Even given everything listed in the previous paragraph, Pujols really isn’t the perfect fit for the Sox. What Rick Hahn and La Russa really need are people who can play the outfield, not another 1B/DH. With two thirds of the projected starting outfield, plus super sub outfielder Adam Engel on the IL, the White Sox are left with Adam Eaton, Billy Hamilton, Leury Garcia and Andrew Vaughn as the only outfielders on the team— and Vaughn just started playing the outfield at the tail end of Spring Training this year. Jake Lamb has made a few appearances in the outfield as La Russa scrambles to find bodies to put out there, but like Vaughn, he had never played the outfield before in his professional career.
In fact, adding Pujols would create an even bigger logjam around a crowded 1B/DH group. José Abreu has started all but two of the White Sox’ games at first, so that’s pretty much out when trying to work in Pujols. Then, Yermín Mercedes has demanded playing time at DH with his .386 average and mammoth home runs. After that, La Russa has to find time for Zack Collins to get his at-bats, since Yasmani Grandal has started 20 of the team’s 29 games at catcher.

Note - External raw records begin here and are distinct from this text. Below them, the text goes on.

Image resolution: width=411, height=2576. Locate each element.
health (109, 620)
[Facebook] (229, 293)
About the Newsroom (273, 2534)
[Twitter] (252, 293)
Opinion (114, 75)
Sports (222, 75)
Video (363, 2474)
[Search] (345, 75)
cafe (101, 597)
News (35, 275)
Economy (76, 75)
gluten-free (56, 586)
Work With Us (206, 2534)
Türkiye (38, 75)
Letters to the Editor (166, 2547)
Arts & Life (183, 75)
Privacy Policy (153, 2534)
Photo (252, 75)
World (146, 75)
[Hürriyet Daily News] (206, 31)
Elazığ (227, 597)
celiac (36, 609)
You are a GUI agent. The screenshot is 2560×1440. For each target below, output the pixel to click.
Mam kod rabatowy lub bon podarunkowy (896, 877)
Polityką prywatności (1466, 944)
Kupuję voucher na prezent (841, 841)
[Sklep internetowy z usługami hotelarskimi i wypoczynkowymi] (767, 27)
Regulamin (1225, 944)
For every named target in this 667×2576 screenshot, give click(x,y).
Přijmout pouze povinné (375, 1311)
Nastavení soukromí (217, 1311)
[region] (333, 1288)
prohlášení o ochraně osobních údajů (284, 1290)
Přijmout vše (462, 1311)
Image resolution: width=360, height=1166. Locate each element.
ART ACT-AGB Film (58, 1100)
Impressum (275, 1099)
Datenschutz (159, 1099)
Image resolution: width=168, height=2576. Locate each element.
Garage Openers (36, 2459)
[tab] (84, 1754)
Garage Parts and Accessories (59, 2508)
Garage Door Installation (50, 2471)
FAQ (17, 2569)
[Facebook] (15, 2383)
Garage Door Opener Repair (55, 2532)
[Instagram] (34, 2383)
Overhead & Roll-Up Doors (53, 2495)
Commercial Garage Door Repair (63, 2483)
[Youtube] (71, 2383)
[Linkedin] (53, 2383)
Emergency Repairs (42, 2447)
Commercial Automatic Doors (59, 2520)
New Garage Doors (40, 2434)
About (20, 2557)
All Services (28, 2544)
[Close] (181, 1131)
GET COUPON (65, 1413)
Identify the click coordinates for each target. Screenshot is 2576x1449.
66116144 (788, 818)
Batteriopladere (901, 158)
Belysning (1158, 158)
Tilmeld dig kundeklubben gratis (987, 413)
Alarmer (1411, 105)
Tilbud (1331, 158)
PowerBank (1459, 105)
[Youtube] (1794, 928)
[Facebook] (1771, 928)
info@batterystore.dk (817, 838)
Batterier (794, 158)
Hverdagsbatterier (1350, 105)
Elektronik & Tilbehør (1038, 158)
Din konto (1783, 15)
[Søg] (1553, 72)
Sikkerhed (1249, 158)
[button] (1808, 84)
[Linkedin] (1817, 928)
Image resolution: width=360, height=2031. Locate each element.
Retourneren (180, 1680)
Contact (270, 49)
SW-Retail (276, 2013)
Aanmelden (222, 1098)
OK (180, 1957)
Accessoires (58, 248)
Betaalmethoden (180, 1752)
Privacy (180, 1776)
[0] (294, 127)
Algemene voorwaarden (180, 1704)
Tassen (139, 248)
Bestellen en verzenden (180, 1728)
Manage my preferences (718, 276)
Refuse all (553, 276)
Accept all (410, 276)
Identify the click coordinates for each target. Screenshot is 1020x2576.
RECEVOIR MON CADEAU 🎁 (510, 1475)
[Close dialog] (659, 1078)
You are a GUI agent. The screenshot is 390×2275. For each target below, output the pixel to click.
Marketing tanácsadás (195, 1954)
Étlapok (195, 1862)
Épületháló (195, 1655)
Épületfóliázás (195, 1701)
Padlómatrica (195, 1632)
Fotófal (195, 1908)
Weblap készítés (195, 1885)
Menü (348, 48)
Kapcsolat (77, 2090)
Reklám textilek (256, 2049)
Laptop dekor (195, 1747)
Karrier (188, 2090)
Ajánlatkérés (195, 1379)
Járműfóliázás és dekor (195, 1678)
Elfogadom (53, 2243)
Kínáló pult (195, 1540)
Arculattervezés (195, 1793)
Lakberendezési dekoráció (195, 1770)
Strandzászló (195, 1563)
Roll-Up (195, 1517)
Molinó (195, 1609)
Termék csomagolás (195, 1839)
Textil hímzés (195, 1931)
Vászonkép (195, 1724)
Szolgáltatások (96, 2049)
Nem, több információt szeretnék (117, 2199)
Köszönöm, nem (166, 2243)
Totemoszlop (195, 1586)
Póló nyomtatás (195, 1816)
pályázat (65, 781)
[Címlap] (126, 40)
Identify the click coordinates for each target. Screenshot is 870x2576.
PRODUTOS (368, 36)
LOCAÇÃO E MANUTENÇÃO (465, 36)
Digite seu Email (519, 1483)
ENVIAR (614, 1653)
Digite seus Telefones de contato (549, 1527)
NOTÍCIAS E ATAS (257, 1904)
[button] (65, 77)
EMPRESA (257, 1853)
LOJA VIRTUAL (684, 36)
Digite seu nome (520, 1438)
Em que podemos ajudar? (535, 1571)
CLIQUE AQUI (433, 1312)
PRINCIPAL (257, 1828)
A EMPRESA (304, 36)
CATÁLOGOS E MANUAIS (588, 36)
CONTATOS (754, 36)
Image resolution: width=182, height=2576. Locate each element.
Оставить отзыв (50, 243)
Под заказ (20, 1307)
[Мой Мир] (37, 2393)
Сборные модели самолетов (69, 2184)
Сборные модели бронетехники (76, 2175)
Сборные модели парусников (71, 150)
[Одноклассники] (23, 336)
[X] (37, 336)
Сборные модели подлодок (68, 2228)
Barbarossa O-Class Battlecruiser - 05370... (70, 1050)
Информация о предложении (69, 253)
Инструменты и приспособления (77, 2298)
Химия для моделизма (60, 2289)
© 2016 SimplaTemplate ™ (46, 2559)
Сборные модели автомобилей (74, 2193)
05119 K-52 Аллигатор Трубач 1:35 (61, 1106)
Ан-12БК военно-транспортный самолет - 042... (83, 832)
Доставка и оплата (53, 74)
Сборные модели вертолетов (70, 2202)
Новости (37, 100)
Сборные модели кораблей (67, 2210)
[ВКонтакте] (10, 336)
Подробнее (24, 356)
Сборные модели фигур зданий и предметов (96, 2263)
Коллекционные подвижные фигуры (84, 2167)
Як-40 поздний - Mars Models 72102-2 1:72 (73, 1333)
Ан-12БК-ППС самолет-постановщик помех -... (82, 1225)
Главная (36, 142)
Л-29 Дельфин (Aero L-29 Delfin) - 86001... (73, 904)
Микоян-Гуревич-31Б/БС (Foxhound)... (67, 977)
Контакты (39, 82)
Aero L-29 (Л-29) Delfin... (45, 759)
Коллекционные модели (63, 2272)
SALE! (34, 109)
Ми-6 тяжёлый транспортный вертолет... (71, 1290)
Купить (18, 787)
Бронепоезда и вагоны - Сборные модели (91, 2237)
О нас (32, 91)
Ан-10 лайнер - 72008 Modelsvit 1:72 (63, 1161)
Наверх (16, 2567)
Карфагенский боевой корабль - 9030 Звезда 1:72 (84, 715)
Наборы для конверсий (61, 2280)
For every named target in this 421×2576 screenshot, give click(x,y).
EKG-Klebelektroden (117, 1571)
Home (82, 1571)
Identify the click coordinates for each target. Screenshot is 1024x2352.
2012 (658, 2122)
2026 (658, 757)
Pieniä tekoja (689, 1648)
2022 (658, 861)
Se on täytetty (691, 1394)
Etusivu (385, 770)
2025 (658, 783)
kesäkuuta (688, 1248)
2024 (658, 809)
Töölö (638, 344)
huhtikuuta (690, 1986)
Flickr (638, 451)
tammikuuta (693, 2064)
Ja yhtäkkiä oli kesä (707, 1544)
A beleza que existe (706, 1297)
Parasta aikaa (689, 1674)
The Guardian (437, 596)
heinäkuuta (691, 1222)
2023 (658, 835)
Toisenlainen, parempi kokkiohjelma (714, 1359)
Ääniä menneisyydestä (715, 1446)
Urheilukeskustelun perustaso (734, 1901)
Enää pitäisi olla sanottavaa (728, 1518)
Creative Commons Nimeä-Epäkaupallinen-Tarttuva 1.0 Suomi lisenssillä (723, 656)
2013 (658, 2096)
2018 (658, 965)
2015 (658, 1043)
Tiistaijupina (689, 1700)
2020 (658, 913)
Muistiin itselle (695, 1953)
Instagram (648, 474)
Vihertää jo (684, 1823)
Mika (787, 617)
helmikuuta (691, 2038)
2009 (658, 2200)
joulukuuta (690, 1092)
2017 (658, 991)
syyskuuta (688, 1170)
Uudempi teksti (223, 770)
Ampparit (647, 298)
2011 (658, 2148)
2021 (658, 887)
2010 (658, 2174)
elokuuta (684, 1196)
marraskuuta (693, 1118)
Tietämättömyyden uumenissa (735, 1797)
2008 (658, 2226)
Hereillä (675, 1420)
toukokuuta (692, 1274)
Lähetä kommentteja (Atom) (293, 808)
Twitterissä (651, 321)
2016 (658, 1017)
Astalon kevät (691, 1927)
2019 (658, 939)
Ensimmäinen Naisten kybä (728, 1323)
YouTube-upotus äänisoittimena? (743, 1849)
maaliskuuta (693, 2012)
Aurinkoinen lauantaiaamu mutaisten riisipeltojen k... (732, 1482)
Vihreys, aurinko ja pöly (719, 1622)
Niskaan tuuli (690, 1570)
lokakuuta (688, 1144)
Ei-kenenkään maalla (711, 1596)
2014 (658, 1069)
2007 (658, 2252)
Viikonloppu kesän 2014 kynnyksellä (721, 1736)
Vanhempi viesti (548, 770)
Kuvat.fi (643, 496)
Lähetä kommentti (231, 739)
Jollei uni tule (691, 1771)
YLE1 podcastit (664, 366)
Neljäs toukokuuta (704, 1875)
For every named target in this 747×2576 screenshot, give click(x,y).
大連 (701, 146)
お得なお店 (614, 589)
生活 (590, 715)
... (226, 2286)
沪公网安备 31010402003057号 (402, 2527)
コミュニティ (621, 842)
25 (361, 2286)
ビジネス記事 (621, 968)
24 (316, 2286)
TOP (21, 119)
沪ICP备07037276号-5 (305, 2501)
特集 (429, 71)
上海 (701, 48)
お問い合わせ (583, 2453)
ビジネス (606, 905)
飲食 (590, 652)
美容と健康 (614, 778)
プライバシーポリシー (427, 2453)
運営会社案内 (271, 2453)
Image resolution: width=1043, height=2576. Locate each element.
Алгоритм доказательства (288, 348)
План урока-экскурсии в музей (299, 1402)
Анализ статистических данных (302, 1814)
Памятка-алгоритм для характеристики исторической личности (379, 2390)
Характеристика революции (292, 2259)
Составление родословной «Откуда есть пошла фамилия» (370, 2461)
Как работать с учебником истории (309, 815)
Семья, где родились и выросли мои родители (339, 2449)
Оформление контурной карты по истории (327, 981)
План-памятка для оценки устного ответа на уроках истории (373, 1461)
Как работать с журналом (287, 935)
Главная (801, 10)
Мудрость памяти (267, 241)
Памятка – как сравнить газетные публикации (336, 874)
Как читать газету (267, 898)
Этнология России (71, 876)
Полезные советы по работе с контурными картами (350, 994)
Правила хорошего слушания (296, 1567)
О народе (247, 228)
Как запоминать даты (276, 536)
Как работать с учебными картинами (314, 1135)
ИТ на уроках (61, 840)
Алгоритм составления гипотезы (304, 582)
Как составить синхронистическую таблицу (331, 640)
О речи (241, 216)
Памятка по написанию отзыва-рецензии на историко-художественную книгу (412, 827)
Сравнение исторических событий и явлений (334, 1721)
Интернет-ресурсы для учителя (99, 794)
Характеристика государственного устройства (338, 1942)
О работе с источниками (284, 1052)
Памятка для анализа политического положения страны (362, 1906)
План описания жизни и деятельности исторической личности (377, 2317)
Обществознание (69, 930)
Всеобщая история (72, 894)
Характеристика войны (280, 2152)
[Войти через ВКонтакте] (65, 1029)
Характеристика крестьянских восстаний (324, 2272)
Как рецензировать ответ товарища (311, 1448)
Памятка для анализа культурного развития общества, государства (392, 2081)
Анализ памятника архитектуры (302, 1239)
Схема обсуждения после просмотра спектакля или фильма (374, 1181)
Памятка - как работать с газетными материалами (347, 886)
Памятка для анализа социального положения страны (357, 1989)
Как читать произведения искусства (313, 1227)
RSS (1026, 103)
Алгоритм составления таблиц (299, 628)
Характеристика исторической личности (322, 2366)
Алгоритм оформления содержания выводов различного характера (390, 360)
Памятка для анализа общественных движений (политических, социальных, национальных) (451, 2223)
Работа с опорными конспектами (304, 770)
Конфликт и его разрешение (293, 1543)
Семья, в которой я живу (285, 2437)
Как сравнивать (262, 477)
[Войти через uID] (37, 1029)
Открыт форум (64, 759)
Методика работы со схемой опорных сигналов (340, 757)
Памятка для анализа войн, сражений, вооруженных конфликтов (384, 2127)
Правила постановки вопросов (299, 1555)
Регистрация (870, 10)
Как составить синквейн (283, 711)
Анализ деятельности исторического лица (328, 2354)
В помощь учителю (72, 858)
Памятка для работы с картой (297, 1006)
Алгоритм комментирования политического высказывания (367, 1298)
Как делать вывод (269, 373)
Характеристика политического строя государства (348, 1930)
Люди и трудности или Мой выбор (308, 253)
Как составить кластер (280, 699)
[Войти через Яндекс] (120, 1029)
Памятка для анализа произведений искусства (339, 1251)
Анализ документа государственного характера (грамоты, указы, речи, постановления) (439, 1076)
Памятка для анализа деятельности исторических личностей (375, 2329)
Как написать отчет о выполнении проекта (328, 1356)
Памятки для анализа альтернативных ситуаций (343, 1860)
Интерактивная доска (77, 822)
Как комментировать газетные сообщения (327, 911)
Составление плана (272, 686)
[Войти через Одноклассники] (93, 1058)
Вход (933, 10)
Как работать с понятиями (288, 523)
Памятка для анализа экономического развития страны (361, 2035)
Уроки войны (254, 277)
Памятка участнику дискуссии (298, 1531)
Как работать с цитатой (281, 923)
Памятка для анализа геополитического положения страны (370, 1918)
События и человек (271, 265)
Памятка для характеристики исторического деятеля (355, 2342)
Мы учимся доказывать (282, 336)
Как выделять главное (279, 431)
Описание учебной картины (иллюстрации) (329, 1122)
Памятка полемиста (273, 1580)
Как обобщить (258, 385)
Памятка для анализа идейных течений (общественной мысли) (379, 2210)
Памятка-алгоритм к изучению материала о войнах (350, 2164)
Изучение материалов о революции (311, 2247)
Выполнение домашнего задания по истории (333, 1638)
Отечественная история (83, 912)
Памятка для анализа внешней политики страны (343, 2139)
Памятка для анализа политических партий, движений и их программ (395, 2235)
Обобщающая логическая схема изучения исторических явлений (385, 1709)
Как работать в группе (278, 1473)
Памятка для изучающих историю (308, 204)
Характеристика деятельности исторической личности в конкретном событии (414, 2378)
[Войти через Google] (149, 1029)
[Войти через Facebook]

Of course, there’s Vaughn and Lamb as well, two players who are really better suited for 1B/DH than the outfield.
Pujols is a three-time MVP, 10-time All Star, has won two Gold Gloves, six Silver Sluggers, and was named NL Rookie of the Year in 2001. Again, he is a first-ballot Hall of Famer and likely can find a home somewhere among MLB’s 32 teams. However, the South Side might not be the best place for him.